LACUSL Speaker Series: “Living ‘A Part Apart’: Brazilian Migrants in Toronto, Canada”

The 2020-2021 LACUSL SpeakerSeries Presents:

“Living ‘A Part Apart’: Brazilian Migrants in Toronto, Canada”

Falina Enriquez, Assistant Professor of Anthropology, University of Wisconsin-Madison
Monday, March 8, 2021 @ 2:00pm CST
Via Zoom, Please register in advance through Zoom
Based on a preliminary ethnographic study, this presentation will provide a semiotic analysis of how Brazilian migrants are situated—and situate themselves—within the multiethnic landscape of Toronto, Canada. Although Toronto is a global city and Brazilian migrants are settling there in increasing numbers, Brazilian people and culture, as well as Brazilian Portuguese, appear in limited ways in the city’s public spaces. In part, this seeming invisibility is due to the fact that Brazilians have not mobilized in ways that make them visible to the Canadian multicultural state and because they are caught between Latinidad and Portugueseness, two identities that are more politically and economically powerful in Toronto.
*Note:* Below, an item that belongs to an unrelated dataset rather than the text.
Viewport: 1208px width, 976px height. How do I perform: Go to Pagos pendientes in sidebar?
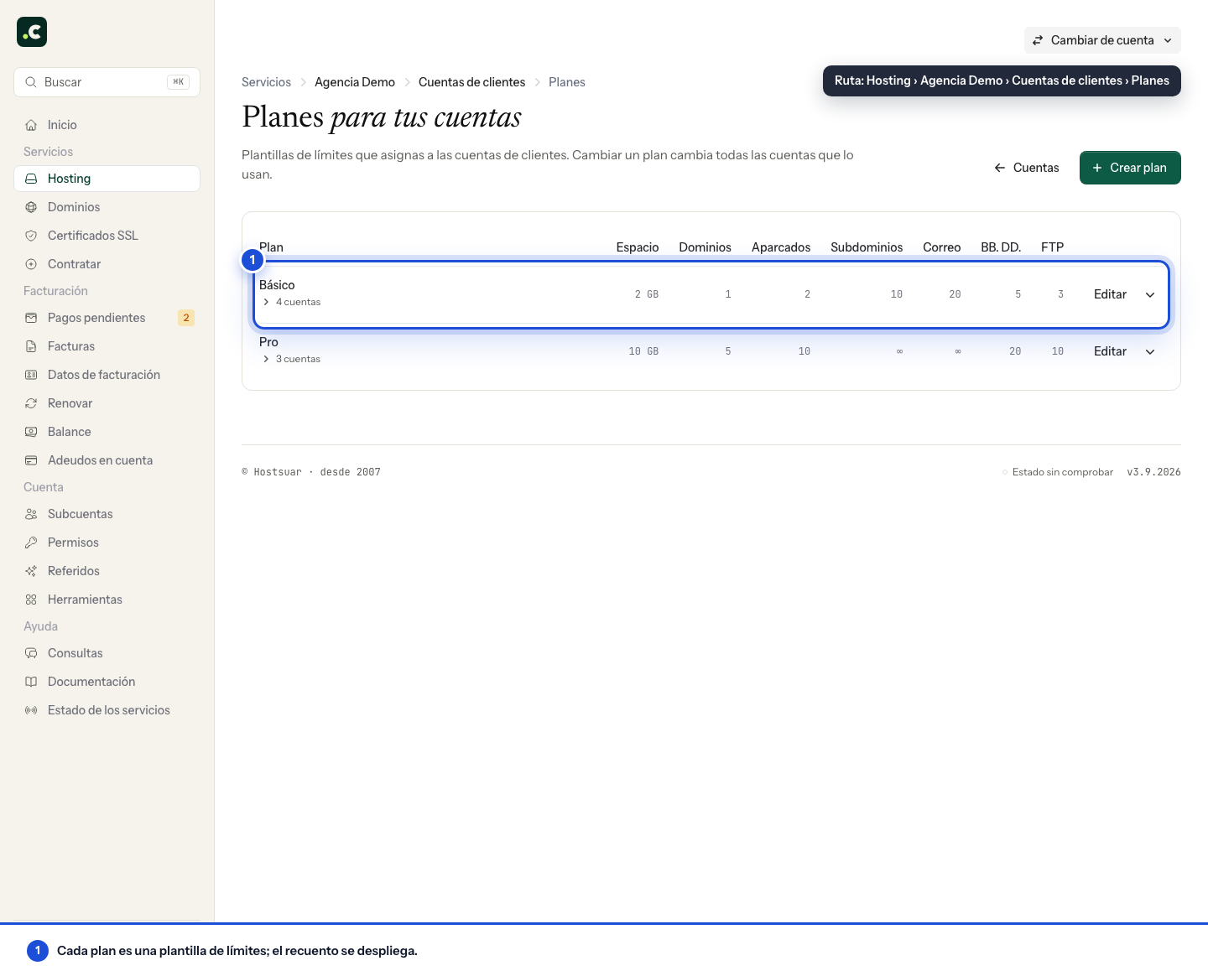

Through drawing from Antonio Tosta’s (2004) argument that Brazilian identity is “a part apart” from Latinidad, this talk will examine what Brazilians’ liminality looks and sounds like in Toronto, while also exploring its socioeconomic and political effects.
Sponsored by the Center for Global Health Equity and the Latin American, Caribbean, & US Latinx Studies Major

 

About our Speaker Series

The LACUSL Speaker Series brings together scholars, professionals, and students working in Latin American, Caribbean, and U.S. Latinx Studies to discuss research, teaching, culture, current events, and other topics of interest to students, faculty, staff, and community members. The Speaker Series is interdisciplinary, and draws on the expertise of faculty and graduate students in the natural sciences, social sciences, humanities, and the professional schools. All events are free and open to the public.